THE WELL | culture |
On-stage Dream
This month the curtains are all set to go up once again on Thailand’s biggest performing arts festival now in its 14th edition. Gavin Nazareth profiles the acts that will take to the stage at the Thailand Cultural Centre It all started as one man’s dream. A vision of filling “a serious gap in Bangkok’s cultural calendar,” making Thailand’s mark on the global cultural map, and educating a young Thai generation by making available to them performing arts they had long been deprived of. In its 14th avatar this year, Bangkok’s International Festival of Dance and Music is the largest annual performing arts festival in Thailand, introducing audiences to the arabesque and cabriole, the zapateado, the cadenza and coloratura, fado and flamenco, and everything in between. It also brought opera to the Kingdom for the first time with the Novosibirsk State Academic Opera’s performance of La Bohème. And in the last 13 years, it has kept audiences spellbound with acts like Sydney Dance Company’s Ellitse, the Ramayana by Kalakshetra, Swan Lake by the Moscow Stanislavsky Ballet, Sara Baras Ballet Flamenco, Portuguese fado singer Mariza, acclaimed maestro Zubin Mehta and the Israel Philharmonic Orchestra and Zurich Ballet’s A Midsummer Night’s Dream. Says festival founder and director, JS Uberoi, “I love classical ballets and operas, but one had to travel abroad to see one. I had also come to a realisation that most major cities in Europe had an annual arts festival. Even Singapore, Hong Kong, Korea and Macau had them.

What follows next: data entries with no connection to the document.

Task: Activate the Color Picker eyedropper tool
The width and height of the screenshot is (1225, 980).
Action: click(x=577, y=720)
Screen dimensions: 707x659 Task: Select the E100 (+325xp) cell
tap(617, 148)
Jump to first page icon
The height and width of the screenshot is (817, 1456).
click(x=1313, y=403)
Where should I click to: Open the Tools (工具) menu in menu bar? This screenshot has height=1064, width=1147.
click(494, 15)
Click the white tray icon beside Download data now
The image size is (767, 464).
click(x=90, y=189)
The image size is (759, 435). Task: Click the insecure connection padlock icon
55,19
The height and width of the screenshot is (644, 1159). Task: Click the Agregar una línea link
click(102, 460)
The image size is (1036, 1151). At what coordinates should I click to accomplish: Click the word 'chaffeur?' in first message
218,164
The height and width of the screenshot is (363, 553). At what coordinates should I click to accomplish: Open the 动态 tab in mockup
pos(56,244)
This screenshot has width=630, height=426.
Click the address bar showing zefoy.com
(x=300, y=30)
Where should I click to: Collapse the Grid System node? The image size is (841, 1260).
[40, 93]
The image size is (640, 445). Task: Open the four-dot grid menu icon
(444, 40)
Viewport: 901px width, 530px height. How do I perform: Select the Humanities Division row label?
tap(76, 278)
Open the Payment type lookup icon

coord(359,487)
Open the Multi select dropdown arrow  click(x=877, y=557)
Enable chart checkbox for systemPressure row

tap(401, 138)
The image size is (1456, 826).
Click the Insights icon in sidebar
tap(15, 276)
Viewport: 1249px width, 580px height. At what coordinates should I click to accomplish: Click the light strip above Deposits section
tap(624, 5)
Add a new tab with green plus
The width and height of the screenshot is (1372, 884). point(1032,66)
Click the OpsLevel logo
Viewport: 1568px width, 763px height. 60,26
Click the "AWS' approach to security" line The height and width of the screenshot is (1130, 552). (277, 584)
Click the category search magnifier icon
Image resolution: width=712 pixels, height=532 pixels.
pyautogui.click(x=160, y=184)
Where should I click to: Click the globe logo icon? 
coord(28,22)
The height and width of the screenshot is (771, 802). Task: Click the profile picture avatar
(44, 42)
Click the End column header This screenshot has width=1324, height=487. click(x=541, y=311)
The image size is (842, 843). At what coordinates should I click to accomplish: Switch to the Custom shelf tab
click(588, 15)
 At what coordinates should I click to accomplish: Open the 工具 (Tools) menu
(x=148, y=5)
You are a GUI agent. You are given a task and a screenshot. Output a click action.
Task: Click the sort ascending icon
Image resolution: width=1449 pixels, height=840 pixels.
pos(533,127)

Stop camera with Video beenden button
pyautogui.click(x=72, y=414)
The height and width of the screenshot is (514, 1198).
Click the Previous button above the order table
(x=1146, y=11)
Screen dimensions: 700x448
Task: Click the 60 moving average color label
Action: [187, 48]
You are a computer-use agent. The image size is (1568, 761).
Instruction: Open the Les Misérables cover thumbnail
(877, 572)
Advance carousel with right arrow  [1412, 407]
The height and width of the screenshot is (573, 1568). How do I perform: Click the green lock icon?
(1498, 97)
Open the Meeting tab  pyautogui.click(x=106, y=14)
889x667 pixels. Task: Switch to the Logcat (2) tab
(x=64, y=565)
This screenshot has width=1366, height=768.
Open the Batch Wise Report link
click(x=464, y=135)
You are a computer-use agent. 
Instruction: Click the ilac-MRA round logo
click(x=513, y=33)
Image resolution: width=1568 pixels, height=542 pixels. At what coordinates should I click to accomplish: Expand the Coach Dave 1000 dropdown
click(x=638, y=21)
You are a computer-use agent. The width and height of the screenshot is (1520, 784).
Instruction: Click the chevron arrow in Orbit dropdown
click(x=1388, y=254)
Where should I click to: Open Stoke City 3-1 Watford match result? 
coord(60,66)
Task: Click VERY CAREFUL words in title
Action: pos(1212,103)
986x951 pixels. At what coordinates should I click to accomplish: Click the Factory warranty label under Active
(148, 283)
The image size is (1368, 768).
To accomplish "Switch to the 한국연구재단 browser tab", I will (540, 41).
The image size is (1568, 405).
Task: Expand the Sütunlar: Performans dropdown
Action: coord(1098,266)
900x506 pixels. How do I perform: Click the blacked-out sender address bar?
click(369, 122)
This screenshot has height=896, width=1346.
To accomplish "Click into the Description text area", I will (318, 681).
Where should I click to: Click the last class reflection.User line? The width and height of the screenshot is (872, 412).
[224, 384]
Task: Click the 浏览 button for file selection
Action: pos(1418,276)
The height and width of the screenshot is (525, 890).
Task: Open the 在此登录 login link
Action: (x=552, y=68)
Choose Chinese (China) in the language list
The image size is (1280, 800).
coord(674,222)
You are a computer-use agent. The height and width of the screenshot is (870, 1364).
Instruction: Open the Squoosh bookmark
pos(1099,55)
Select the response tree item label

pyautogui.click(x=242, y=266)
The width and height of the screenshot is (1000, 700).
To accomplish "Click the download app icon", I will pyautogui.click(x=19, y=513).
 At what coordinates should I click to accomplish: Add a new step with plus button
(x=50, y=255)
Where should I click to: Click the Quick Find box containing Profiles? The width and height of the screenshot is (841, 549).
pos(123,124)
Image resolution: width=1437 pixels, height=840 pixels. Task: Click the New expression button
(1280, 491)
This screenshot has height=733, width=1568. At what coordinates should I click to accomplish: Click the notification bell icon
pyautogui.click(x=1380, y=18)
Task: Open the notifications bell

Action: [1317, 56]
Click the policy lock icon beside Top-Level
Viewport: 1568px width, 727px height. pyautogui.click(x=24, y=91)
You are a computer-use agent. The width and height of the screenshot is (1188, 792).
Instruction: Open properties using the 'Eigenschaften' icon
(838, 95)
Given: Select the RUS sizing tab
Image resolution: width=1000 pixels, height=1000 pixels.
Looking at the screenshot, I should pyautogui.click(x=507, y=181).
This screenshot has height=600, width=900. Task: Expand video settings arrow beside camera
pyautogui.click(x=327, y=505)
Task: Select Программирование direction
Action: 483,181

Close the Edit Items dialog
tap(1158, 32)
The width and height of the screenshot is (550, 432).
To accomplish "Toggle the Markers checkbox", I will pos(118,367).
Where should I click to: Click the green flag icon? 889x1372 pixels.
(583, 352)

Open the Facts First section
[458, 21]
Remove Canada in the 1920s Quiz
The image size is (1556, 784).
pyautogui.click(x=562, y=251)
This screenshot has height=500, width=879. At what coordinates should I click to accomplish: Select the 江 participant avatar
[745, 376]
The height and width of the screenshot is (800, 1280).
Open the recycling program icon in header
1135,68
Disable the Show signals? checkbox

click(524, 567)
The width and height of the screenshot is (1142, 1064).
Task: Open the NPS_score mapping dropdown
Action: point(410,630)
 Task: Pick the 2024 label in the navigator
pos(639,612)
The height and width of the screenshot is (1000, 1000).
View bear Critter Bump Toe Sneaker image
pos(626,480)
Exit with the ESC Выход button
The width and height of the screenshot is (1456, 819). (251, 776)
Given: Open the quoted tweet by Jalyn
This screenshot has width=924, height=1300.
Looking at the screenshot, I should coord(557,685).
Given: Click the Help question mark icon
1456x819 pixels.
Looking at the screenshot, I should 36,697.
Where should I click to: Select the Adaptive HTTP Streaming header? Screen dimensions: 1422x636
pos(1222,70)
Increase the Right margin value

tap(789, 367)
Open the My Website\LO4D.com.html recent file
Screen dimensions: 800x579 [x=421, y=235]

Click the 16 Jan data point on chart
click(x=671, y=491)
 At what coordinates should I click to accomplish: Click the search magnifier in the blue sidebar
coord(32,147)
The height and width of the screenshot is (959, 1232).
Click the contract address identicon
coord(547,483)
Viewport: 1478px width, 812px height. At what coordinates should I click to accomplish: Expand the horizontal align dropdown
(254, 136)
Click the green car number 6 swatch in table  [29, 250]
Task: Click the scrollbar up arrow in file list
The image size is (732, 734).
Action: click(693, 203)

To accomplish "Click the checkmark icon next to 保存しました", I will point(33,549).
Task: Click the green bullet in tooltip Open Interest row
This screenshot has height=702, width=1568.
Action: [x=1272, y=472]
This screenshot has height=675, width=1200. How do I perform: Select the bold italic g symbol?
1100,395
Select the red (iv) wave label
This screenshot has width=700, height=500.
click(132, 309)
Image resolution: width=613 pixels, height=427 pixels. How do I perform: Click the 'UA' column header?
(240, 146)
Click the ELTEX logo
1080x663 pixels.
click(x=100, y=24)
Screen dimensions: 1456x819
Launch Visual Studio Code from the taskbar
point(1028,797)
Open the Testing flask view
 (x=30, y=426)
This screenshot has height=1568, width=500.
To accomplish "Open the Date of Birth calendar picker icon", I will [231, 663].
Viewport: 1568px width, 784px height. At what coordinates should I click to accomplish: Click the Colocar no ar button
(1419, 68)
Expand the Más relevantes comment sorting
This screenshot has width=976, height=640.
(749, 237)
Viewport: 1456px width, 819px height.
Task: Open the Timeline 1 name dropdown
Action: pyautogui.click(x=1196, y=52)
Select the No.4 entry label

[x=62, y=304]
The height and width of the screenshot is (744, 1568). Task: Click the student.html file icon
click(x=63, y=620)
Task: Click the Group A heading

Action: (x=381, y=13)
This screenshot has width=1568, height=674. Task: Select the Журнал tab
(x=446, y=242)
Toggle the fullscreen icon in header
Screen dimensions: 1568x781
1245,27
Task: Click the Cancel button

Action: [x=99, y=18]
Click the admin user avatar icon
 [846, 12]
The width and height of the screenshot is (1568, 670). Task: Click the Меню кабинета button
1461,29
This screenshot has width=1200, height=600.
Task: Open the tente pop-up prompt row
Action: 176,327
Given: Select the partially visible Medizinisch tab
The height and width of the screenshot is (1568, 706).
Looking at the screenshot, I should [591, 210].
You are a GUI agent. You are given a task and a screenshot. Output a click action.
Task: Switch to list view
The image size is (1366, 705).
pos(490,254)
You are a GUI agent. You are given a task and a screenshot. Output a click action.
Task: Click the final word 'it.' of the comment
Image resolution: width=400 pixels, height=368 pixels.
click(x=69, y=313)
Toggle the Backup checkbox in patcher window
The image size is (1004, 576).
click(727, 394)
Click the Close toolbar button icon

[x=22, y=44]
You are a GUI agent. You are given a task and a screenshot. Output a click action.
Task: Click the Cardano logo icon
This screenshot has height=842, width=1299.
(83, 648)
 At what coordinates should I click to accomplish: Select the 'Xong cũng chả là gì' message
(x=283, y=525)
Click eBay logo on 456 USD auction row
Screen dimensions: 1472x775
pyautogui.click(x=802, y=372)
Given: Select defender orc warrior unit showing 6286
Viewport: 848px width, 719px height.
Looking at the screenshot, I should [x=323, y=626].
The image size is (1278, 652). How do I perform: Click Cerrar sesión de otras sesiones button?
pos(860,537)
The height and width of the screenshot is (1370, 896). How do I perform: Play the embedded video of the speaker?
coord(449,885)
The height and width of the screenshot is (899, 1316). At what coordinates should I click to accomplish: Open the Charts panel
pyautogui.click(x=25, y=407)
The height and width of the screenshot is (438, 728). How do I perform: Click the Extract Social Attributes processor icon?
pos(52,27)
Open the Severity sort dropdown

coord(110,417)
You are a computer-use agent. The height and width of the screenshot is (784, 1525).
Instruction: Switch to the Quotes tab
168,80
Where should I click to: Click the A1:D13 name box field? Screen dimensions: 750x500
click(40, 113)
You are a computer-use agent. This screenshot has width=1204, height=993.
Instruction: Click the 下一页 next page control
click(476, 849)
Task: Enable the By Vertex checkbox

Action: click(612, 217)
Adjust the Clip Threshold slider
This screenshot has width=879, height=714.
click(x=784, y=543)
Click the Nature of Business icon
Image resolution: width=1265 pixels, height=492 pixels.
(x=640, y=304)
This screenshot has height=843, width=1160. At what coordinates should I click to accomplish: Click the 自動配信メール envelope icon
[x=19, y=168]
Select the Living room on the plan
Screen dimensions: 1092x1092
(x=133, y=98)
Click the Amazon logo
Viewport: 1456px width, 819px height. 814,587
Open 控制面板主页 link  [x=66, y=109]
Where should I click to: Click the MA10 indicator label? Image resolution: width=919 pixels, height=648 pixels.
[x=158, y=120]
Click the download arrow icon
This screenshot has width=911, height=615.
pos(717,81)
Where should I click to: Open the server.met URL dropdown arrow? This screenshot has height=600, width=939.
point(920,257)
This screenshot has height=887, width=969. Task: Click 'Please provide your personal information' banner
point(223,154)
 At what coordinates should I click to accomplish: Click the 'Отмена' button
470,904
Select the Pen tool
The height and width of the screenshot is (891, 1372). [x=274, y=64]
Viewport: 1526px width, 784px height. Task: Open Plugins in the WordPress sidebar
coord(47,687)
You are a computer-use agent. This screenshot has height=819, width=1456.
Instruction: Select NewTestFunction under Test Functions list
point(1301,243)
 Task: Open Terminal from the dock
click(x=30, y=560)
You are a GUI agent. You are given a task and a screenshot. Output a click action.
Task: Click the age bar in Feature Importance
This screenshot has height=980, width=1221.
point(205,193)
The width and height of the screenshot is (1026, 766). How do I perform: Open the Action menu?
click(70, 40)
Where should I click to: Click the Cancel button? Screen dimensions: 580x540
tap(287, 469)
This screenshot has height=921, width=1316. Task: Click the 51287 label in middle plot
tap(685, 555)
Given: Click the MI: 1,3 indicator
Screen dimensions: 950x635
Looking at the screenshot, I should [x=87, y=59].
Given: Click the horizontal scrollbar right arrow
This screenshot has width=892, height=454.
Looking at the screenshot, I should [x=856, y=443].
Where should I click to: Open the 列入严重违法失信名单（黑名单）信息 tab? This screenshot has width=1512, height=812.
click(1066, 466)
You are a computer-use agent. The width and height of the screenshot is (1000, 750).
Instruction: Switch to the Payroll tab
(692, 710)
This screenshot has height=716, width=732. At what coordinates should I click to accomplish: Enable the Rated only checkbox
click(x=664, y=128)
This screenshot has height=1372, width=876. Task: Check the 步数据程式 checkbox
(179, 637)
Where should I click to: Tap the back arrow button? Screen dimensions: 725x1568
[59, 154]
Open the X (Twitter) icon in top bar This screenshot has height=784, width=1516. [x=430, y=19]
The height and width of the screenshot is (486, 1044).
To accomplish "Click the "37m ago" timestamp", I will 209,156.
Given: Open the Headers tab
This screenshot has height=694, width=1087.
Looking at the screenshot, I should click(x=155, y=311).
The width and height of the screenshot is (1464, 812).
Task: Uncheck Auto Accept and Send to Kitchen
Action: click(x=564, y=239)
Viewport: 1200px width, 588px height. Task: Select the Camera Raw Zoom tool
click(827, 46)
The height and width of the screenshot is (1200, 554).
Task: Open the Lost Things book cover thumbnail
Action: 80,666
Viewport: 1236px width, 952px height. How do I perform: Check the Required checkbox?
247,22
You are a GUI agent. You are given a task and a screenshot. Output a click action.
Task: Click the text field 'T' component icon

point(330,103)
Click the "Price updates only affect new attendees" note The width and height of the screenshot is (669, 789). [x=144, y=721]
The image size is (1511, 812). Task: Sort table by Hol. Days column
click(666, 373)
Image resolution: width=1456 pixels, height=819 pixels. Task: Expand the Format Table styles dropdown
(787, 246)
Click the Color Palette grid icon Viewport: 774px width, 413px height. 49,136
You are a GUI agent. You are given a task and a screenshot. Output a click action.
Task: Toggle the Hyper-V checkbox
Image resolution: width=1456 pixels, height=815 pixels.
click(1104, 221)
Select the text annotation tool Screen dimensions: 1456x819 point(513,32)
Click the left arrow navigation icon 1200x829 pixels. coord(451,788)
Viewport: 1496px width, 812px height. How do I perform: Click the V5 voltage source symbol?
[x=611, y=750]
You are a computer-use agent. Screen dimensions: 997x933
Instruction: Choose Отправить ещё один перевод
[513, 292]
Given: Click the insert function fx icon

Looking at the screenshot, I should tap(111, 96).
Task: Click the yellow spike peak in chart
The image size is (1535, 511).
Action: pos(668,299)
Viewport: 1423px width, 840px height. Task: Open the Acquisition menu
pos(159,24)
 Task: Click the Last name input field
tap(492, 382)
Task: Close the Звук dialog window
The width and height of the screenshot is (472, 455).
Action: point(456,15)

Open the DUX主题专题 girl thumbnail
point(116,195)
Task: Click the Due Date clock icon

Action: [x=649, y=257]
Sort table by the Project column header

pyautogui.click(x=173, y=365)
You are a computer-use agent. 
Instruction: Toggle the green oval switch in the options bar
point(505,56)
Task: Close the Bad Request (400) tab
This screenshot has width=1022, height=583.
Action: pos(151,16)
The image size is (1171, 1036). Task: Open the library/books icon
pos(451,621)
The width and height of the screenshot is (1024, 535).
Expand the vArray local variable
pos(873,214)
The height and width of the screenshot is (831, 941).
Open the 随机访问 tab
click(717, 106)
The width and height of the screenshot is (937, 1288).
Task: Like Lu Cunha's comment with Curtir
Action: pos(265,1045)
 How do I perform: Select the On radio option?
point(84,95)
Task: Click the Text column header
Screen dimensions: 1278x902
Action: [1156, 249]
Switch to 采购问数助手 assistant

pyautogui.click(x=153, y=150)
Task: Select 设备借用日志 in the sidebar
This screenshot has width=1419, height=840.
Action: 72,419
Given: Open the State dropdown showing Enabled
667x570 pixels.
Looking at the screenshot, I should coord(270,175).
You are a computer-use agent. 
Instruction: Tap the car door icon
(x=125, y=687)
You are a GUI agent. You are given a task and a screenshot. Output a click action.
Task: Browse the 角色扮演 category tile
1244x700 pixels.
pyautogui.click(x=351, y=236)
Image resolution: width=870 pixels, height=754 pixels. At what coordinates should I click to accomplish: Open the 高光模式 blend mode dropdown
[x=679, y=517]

In Bangkok there was no such cultural initiative.” Blaming the youth for not being interested in classical music, ballets and operas is all very well he says, but adds, “Have we given them the opportunities? When we launched this festival, one of our aims was to encourage the youth to attend it. Our endeavour was to influence them to explore beyond pop culture. Also when you bring the best shows to town, the local talent gets the opportunity to absorb, assimilate, innovate and even improve.” This year the festival celebrates Her Majesty the Queen’s 80th birthday, and promises a variety of acts and performances that reflect the diversity that underpins the world of culture, from classic operas and ballets, to folk dances and illusionists.